** Opening Records provided block **

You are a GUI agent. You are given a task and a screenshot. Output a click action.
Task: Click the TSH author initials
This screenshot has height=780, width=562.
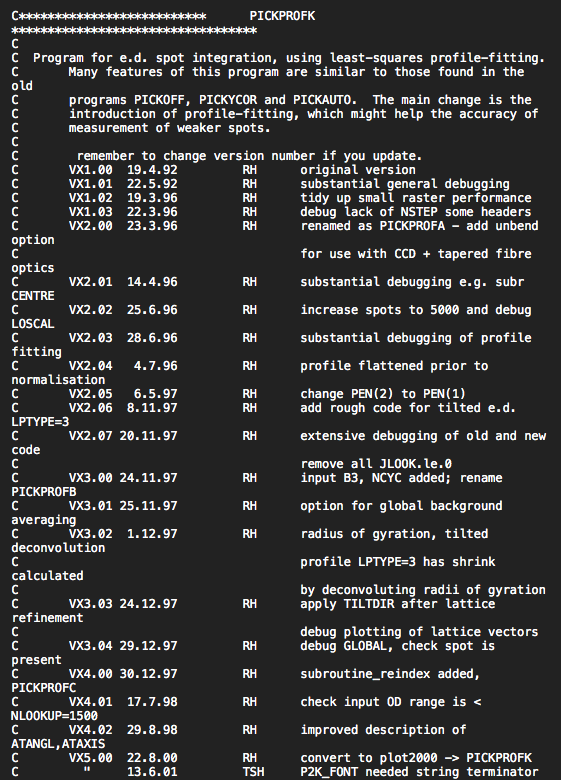tap(253, 772)
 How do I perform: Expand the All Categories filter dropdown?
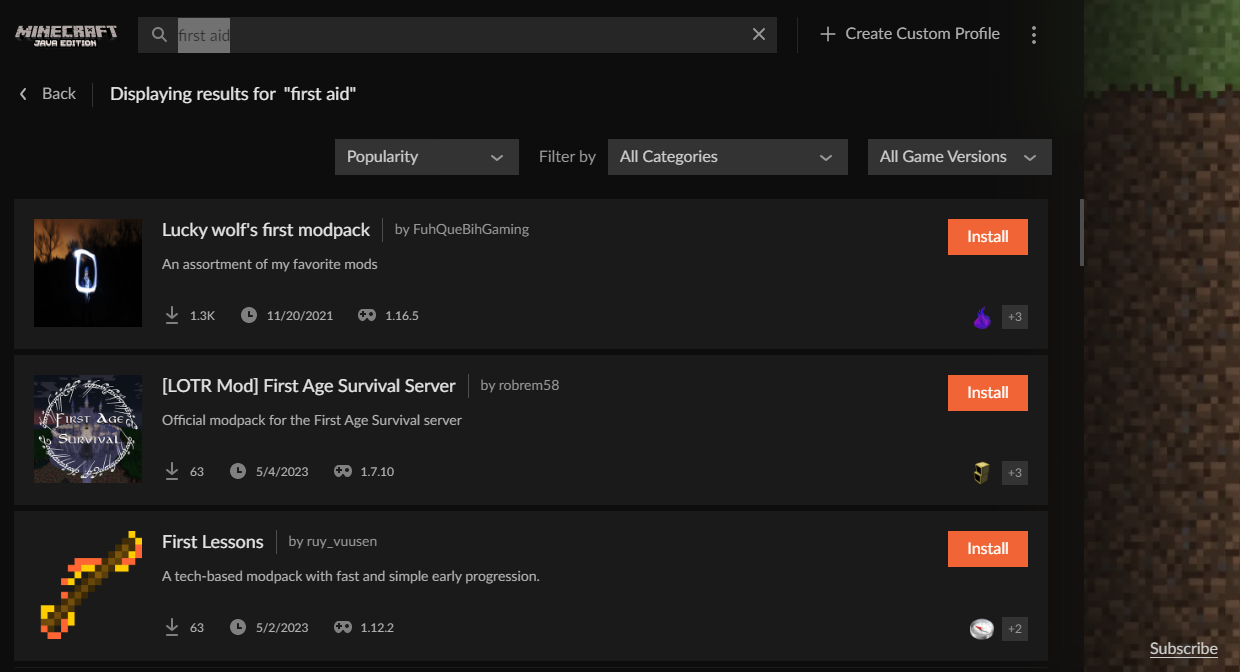[727, 157]
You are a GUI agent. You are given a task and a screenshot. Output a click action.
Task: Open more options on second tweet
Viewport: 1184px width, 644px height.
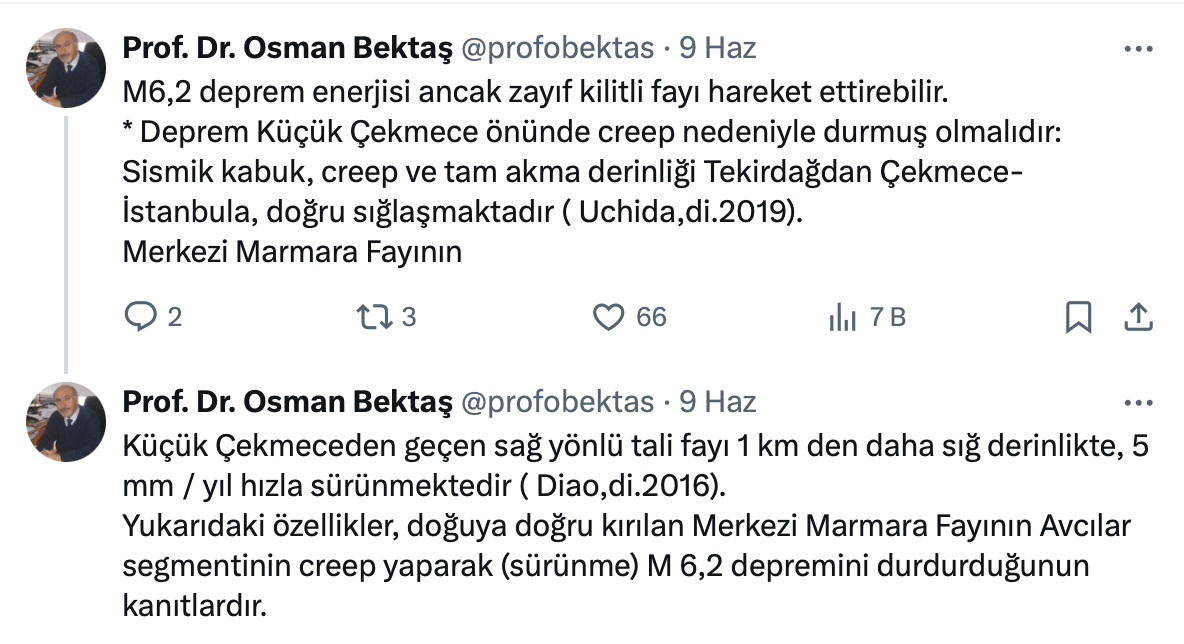(1139, 402)
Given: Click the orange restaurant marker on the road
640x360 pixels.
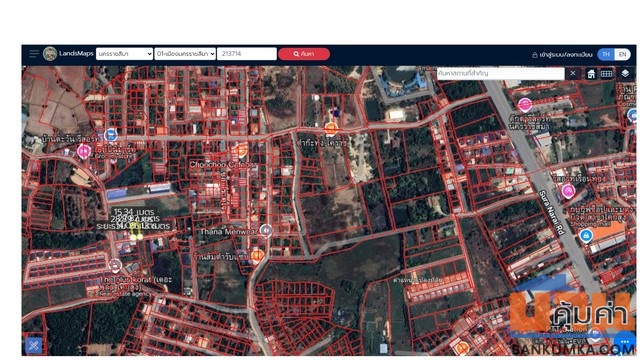Looking at the screenshot, I should tap(331, 129).
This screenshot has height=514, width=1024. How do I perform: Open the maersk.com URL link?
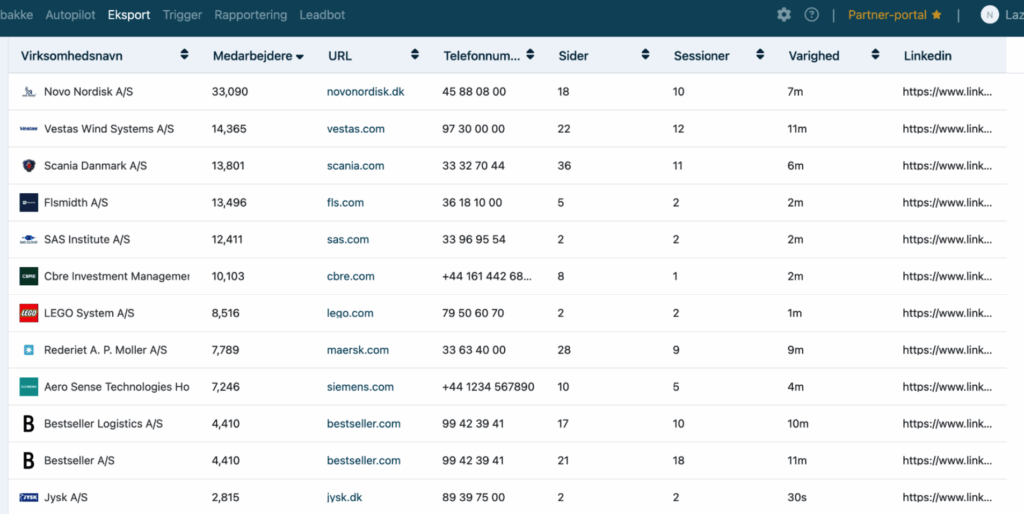(357, 350)
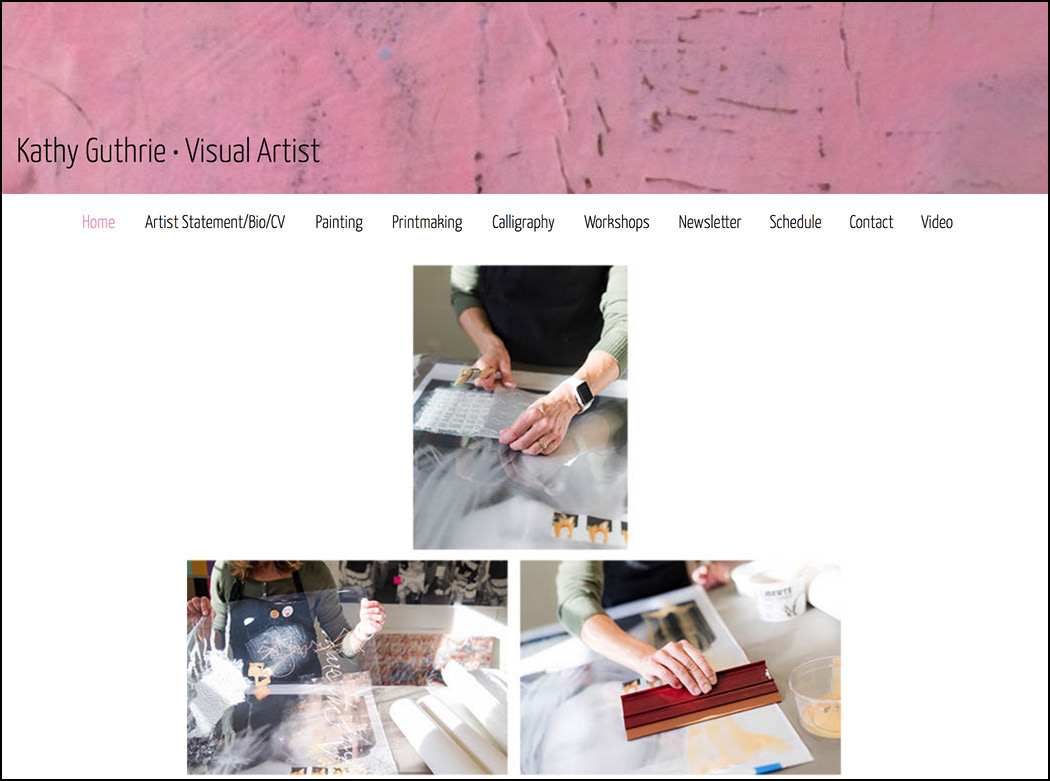Go to the Painting section

339,222
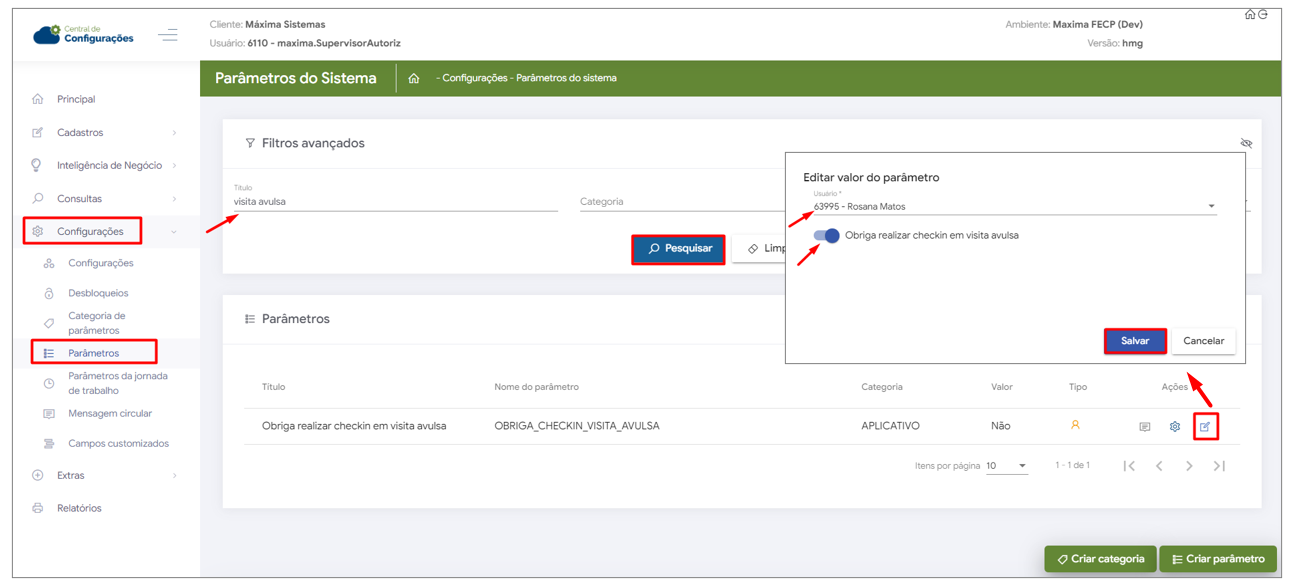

** Closing Records provided block **

## Work item
Exactly as they stand, write the lines from the one holding "How do I perform: Expand" to the end of the material, both ends included. Do not copy the pictures.

## The completed task
 How do I perform: Expand the All Categories filter dropdown?
[727, 157]
You are a GUI agent. You are given a task and a screenshot. Output a click action.
Task: Open more options on second tweet
Viewport: 1184px width, 644px height.
(1139, 402)
Given: Click the orange restaurant marker on the road
640x360 pixels.
Looking at the screenshot, I should tap(331, 129).
This screenshot has height=514, width=1024. How do I perform: Open the maersk.com URL link?
(357, 350)
Go to the Painting section

339,222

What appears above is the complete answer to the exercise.